Hammered by losses that industry research group AXS Alphaliner estimated at $15 billion in 2009, carriers held down capacity growth by idling ships, delaying deliveries of new tonnage and slowing vessel speeds. Now that the recovering economy is boosting cargo demand, carriers are cautiously reversing those actions to handle rising demand.
“All the tools that have been so creatively found and used in 2009 to improve the overall oversupply situation are now paradoxically slowing down the recovery,” Hoehlinger wrote.
Shipyards’ order books for container ships ordered before the recession represent 31 percent of the existing fleet but should decrease to 23 percent by the end of 2011, the SeaAxis report estimated.
The report forecast that effective capacity, or ships actually in service, will increase 12 percent this year and 12.4 percent in 2011 while global cargo volume rises 9 percent annually.
At the market’s nadir last year, idled container ships exceeded 700 vessels — 12 percent of the existing fleet’s capacity. The percentage of laid-up ships in the global container fleet has fallen to 7 percent during the last three months.
SeaAxis said layups were the main reason effective ship capacity decreased from 11.6 million TEUs in September 2008 at the beginning of the economic crisis to 11.4 million TEUs at the end of March 2010.
The balance of vessel supply and demand will improve this year, “but there will still be a differential of 3 percent between the increase in the ‘effective’ fleet and the increase in cargo trade volumes by the end of 2011.”
Effective capacity was 5 percent higher than demand in 2009 and will be 3.6 higher than demand this year before reaching parity by the end of next year, SeaAxis estimated.
“The underlying fundamentals for container shipping remain largely favorable in the mid-term,” the report said, because of the expansion of global supply chains, the rise in merchandise trade and the emergence of the BRIC countries — Brazil, Russia, India and China — as engines for demand.
Cargo volume and rates are rising. Neptune Orient Lines said volume at its APL unit during 2010’s first four months was up 43 percent from a year earlier. Average revenue per container rose 5 percent to $2,554 per FEU during the four-month period. APL’s average revenue jumped 15 percent in April over the same month a year ago, to $2,669 per FEU, largely because of increased Asia-Europe volume and increased recovery of higher bunker fuel costs.

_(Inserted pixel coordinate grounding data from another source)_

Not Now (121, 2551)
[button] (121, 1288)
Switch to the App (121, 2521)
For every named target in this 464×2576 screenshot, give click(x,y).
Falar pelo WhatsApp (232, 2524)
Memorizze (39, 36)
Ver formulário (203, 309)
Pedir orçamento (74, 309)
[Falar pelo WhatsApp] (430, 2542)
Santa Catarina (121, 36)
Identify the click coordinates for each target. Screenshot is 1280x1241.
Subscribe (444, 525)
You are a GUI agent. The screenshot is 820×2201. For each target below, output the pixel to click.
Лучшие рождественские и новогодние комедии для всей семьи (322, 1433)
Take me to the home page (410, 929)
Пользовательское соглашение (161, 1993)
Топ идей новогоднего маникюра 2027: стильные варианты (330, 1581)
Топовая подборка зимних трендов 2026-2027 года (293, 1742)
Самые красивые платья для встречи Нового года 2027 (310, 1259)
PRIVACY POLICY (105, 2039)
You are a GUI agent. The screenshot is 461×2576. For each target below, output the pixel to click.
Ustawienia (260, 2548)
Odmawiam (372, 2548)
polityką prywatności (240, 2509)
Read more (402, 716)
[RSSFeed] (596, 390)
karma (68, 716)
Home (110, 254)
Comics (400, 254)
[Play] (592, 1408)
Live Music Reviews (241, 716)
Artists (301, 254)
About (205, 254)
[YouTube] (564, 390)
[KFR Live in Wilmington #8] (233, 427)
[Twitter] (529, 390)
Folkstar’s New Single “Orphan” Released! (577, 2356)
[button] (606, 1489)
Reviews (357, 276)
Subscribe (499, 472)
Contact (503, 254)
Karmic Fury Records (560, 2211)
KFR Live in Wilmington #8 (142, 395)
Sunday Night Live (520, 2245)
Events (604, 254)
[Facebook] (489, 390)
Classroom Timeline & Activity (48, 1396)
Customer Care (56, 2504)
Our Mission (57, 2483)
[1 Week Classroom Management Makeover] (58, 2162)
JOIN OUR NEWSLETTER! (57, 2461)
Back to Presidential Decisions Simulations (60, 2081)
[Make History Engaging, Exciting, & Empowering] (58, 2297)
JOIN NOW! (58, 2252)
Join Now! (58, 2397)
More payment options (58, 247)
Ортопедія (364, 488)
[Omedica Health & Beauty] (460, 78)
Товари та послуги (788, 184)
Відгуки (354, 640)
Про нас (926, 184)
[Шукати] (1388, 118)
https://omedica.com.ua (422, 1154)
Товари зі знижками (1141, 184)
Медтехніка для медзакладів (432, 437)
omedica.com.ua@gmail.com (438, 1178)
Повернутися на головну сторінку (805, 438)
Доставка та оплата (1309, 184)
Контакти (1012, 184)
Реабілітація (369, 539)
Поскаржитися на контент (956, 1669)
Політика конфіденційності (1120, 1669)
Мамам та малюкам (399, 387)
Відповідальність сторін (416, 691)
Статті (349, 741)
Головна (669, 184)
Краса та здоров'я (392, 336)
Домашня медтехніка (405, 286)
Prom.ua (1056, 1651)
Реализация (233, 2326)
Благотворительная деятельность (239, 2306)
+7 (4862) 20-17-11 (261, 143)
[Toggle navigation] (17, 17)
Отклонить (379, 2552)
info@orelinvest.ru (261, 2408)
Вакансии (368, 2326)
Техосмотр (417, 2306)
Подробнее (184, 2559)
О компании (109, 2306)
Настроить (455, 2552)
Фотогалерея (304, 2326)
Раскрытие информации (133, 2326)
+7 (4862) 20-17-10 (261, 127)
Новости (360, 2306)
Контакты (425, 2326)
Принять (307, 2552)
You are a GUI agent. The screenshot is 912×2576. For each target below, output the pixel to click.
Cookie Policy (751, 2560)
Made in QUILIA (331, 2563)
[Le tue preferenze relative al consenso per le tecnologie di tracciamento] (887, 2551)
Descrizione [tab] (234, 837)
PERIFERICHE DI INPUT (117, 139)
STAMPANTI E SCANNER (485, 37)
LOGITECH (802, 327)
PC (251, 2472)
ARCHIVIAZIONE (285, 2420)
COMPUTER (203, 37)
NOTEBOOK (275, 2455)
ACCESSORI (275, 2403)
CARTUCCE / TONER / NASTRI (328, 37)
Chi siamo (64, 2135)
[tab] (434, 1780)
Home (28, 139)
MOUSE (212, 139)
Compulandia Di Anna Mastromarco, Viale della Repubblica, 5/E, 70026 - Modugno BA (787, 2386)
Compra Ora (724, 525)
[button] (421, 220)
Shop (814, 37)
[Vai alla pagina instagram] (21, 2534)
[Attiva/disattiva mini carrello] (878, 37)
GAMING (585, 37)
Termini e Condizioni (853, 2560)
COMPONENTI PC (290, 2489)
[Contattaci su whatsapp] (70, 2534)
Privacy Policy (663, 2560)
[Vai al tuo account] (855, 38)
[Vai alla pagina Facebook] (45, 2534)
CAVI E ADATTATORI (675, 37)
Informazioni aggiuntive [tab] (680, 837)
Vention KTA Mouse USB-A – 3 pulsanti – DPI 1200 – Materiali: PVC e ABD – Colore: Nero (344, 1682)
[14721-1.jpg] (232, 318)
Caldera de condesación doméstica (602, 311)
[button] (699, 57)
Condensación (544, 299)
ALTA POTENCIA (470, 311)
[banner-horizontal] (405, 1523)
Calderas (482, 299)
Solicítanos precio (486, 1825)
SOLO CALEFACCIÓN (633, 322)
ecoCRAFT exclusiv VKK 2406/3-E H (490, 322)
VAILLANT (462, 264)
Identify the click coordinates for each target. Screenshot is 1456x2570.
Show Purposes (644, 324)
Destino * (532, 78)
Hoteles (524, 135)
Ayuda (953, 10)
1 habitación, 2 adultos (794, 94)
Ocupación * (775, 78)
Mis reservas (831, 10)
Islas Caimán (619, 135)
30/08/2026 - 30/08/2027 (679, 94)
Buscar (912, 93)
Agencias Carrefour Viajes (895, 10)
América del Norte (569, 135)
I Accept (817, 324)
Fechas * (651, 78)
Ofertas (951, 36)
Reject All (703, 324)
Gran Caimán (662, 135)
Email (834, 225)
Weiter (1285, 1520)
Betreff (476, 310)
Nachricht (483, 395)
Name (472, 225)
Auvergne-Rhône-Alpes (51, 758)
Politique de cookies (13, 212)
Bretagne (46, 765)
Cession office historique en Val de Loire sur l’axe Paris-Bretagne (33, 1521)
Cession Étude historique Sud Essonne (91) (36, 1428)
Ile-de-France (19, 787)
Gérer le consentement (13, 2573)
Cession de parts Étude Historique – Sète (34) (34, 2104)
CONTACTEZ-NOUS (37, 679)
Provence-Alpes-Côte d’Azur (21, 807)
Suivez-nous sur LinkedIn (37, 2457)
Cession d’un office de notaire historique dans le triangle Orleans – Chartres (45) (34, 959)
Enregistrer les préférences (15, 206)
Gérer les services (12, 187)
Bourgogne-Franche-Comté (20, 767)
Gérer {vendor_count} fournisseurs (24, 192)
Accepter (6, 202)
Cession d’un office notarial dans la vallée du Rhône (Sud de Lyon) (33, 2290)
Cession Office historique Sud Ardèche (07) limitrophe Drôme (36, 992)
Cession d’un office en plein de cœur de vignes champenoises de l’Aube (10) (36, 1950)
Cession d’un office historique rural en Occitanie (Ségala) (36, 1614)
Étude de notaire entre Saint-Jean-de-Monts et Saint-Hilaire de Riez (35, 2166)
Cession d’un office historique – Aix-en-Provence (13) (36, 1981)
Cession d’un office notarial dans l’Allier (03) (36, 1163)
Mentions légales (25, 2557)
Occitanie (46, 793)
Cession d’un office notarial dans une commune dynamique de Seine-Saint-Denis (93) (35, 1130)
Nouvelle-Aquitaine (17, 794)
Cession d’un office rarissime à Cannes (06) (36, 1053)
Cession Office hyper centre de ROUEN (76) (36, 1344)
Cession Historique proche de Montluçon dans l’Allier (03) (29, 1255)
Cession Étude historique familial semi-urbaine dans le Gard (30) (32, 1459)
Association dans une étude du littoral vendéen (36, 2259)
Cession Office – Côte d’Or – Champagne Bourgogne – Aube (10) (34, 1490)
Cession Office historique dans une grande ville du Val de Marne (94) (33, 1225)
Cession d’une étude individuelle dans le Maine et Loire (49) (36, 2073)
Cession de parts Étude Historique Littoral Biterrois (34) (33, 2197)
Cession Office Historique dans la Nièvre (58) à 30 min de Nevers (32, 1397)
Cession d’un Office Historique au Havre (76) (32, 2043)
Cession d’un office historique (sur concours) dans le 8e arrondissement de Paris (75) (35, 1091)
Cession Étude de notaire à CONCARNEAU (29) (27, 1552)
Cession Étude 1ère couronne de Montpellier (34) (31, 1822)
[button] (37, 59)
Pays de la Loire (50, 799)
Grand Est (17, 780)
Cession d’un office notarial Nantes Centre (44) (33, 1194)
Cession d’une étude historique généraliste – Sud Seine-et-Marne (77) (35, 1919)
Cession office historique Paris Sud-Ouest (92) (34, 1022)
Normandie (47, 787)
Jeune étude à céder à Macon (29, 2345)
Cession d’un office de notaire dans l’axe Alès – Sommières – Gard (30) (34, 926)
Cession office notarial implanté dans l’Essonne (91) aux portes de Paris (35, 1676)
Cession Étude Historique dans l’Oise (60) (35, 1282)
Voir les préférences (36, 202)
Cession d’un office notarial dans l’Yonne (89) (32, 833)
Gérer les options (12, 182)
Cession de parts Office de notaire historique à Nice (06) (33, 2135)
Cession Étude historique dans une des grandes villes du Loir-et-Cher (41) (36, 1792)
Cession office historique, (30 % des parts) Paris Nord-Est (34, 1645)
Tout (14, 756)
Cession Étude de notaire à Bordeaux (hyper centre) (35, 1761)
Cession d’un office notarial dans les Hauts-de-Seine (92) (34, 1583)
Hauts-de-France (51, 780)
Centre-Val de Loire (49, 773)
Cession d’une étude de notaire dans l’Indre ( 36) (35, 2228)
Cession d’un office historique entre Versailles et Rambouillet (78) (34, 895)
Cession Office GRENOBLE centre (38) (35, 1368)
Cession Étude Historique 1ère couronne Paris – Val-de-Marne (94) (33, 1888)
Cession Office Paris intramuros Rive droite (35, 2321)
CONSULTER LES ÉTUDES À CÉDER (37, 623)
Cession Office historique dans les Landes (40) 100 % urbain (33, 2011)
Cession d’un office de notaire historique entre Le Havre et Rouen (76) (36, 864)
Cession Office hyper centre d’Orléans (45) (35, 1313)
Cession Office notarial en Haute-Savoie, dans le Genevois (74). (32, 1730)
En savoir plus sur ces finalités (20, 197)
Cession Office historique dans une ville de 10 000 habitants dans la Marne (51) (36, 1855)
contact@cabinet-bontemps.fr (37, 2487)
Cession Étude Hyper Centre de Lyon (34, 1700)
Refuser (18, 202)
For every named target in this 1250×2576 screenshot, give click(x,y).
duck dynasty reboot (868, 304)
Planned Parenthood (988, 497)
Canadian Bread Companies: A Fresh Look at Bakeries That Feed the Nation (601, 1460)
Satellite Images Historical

But the price increases also appear to be leveling off. On a month-to-month basis, APL’s yield edged up just 1.8 percent from the March reporting period while volume grew about 3.7 percent.
Still, carrier revenue will improve further as new trans-Pacific contracts kick in. Most of the contracts took effect this month and include rate increases.
The improvement is a welcome reversal of losses estimated at $15 billion last year for the world’s 23 top liner operators. Carriers lost an average of $1,500 per TEU of vessel capacity, including idle ships, AXS-Alphaliner estimated.
Hoehlinger wrote in the SeaAxis report it was “a miracle that none of the large carriers have gone bankrupt.” But even though carriers are starting to show positive results, he said their profits “remain largely inadequate to cover debt service obligations.”